**SOURCE EXTRACT**
#####
Clotheslines: Public opinion is shifting

Hanging out the laundry is being touted as a way to go green at home. But some Minnesota communities have bans against the old-fashioned practice.

July 1, 2008 at 11:56PM
Clotheslines save money, conserve electricity and burn calories. They have also been banned in several suburbs and neighborhoods.
Clotheslines save money, conserve electricity and burn calories. They have also been banned in several suburbs and neighborhoods. (Rhonda Prast — ALL/The Minnesota Star Tribune)

One afternoon last summer, I went to the hardware store, bought a length of clothesline and 100 wooden clothespins, went home, and hung out the wash.

It was the first summer in my 14 years in St. Paul that it had occurred to me to do this.

Our house came with a sturdy white hook embedded in the side of the garage, and, across the yard, a tall pole with a white iron ring. It wasn't until last summer that I realized what they were for -- that stretching a line between them gave me a way to dry my clothes.

Hanging wet clothes on a line is, of course, the current "green" thing to do; everything that is old is new again, and all that. Like riding your bike to the farmers market.

Clotheslines save money, conserve electricity and burn calories. They give me sheets that smell of the sun and towels that, admittedly, feel like sandpaper.

They have also been banned in several suburbs and neighborhoods.

Some homeowner associations maintain that laundry is ugly, low-class and unsuitable for public display. Apparently it's not something that people who have paid top dollar for their condo want to look at on a summer afternoon out on the deck.

There's also a fear that the sight of clothes flapping on the line could bring property values down (as if they weren't dropping enough already).
#####
**DATASET ROWS**
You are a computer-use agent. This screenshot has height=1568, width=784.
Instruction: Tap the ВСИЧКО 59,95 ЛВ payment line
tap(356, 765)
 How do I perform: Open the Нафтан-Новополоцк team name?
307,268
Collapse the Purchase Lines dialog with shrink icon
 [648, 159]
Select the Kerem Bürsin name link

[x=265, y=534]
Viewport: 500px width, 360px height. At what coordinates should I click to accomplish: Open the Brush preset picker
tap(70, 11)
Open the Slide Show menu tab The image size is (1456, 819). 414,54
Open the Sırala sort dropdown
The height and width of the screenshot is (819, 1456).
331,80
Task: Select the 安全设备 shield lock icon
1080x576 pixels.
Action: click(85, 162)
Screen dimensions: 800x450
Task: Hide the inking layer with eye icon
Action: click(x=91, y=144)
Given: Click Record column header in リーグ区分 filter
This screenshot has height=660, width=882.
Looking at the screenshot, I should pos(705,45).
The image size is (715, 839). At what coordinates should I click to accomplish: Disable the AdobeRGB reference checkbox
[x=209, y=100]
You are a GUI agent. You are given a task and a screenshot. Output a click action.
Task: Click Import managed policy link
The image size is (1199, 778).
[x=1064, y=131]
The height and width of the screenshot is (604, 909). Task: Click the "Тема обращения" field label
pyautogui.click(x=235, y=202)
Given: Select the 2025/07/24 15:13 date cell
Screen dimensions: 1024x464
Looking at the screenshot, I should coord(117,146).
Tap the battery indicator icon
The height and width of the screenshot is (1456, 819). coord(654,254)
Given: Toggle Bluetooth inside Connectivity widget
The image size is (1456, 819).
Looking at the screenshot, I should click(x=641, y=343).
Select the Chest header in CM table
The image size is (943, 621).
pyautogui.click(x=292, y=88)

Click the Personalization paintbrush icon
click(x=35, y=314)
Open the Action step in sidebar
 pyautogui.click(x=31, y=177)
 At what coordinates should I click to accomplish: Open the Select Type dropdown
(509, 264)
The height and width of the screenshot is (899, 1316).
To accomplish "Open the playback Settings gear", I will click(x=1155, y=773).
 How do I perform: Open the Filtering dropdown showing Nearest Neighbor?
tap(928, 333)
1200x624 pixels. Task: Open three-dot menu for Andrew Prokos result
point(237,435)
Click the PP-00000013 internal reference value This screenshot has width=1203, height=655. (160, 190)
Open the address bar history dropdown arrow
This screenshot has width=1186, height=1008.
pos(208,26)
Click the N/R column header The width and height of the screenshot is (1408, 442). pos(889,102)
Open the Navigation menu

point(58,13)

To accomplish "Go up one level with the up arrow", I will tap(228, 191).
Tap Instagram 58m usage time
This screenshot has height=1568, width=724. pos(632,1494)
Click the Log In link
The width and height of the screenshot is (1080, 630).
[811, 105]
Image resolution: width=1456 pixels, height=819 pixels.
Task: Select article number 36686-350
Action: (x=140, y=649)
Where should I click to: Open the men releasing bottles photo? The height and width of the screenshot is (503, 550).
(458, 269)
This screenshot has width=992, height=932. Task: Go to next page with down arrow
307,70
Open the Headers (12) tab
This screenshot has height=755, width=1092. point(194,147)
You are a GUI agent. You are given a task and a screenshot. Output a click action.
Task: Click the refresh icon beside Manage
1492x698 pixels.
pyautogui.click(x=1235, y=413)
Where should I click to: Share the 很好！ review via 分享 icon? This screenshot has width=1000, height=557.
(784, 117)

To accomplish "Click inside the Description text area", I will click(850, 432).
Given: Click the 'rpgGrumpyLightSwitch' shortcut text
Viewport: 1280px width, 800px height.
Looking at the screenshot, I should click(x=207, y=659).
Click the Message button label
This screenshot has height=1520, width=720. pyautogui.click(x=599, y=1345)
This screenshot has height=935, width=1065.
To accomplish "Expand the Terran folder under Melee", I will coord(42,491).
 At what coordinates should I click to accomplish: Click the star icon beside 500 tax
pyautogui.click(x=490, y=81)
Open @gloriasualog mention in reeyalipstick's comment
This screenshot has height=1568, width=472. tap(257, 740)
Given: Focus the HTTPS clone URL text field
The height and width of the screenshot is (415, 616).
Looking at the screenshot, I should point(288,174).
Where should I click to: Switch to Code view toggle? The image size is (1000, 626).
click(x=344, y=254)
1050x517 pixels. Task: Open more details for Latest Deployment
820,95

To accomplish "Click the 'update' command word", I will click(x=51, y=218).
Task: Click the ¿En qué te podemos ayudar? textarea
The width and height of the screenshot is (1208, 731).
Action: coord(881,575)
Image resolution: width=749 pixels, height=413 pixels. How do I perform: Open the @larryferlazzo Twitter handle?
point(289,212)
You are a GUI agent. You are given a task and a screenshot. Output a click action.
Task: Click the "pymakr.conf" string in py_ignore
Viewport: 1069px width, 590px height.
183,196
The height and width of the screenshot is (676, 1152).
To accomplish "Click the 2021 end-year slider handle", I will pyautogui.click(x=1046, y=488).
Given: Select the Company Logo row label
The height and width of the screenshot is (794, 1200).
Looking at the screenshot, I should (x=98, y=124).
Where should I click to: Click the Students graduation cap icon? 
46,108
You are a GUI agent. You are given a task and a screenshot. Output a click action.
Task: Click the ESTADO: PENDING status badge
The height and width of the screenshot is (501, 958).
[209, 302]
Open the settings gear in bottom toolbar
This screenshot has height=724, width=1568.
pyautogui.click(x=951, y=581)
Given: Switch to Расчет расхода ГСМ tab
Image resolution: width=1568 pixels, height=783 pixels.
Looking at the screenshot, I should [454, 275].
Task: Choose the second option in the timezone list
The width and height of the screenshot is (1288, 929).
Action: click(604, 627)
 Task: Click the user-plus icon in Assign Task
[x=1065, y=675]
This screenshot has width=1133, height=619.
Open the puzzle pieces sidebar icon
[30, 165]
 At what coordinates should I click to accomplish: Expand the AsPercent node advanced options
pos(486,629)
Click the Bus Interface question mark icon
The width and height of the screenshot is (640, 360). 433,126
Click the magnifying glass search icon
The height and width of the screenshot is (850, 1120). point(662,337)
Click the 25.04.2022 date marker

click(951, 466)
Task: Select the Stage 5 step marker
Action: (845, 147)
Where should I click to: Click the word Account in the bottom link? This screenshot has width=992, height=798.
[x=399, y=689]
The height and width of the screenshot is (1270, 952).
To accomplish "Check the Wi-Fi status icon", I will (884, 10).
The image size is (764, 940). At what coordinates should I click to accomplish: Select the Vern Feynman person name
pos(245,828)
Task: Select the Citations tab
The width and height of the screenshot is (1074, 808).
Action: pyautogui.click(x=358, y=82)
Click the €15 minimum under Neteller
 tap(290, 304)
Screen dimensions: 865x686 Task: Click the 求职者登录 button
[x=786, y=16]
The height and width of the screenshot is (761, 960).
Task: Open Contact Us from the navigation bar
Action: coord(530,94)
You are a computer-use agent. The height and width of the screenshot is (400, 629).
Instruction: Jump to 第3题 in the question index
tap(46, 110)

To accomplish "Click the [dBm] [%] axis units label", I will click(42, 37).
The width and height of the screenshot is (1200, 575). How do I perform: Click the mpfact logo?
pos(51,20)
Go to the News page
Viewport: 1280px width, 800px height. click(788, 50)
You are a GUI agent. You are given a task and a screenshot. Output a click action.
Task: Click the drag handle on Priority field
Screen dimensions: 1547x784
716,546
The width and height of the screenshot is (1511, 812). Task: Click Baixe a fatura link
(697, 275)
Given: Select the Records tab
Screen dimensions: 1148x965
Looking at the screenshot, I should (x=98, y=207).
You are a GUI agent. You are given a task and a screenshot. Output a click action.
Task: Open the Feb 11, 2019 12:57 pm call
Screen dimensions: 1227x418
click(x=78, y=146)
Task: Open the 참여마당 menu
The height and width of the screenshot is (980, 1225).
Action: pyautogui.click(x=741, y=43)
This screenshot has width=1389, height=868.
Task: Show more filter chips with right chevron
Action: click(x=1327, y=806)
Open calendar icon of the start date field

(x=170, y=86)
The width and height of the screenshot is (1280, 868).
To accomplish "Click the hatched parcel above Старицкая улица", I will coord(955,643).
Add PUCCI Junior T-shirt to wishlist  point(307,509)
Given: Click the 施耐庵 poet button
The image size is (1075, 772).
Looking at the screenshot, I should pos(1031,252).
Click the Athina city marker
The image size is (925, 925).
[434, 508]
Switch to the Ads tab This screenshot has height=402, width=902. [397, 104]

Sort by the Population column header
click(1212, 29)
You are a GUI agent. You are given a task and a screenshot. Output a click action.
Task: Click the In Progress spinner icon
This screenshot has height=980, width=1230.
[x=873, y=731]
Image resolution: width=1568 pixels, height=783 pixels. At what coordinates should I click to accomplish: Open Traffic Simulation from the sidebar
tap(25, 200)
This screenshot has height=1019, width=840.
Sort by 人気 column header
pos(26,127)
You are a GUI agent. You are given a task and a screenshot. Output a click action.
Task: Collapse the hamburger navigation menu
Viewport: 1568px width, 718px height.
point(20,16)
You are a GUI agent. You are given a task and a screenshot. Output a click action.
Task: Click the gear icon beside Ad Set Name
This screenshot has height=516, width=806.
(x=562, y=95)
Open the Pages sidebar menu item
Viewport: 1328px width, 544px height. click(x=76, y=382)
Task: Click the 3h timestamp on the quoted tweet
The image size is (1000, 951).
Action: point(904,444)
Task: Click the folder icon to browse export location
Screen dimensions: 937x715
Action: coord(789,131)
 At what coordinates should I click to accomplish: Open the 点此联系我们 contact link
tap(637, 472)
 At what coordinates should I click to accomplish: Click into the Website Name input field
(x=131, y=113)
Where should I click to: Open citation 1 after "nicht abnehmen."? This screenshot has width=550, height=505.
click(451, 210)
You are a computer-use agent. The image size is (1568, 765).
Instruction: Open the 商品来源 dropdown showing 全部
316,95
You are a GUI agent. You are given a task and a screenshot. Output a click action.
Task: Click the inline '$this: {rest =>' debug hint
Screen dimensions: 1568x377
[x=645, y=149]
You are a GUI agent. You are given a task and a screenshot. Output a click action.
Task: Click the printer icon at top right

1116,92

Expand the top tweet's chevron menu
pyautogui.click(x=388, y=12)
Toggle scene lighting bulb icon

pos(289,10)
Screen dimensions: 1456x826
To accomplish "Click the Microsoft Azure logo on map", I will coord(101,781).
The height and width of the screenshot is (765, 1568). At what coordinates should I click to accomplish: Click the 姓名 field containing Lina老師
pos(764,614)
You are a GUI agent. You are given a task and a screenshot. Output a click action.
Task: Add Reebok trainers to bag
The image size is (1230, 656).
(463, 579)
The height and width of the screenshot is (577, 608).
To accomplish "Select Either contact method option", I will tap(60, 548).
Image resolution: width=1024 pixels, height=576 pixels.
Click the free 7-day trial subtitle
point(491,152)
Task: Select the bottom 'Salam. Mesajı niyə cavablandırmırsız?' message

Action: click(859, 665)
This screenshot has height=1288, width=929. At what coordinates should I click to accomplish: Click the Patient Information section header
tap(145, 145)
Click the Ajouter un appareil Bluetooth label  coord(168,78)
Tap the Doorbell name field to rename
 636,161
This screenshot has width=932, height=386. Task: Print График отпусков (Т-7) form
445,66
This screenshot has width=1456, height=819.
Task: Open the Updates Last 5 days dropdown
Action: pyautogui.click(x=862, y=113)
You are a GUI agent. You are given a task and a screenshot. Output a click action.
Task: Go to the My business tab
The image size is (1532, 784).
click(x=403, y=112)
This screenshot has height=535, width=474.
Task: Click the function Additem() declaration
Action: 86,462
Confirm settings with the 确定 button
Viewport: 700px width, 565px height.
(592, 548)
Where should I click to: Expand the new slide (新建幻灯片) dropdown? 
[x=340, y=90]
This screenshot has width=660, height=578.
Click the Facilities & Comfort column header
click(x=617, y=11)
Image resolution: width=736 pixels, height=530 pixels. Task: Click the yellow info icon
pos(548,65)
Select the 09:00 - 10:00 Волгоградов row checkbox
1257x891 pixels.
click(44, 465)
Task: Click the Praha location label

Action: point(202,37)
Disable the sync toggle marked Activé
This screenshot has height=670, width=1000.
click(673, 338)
#####
**EXERCISE BRIEF**
Repeat everything in the clotheslines article from "One afternoon last" down to "to do this.". The records play no part in what comes next.

**WRITTEN SOLUTION**
One afternoon last summer, I went to the hardware store, bought a length of clothesline and 100 wooden clothespins, went home, and hung out the wash.

It was the first summer in my 14 years in St. Paul that it had occurred to me to do this.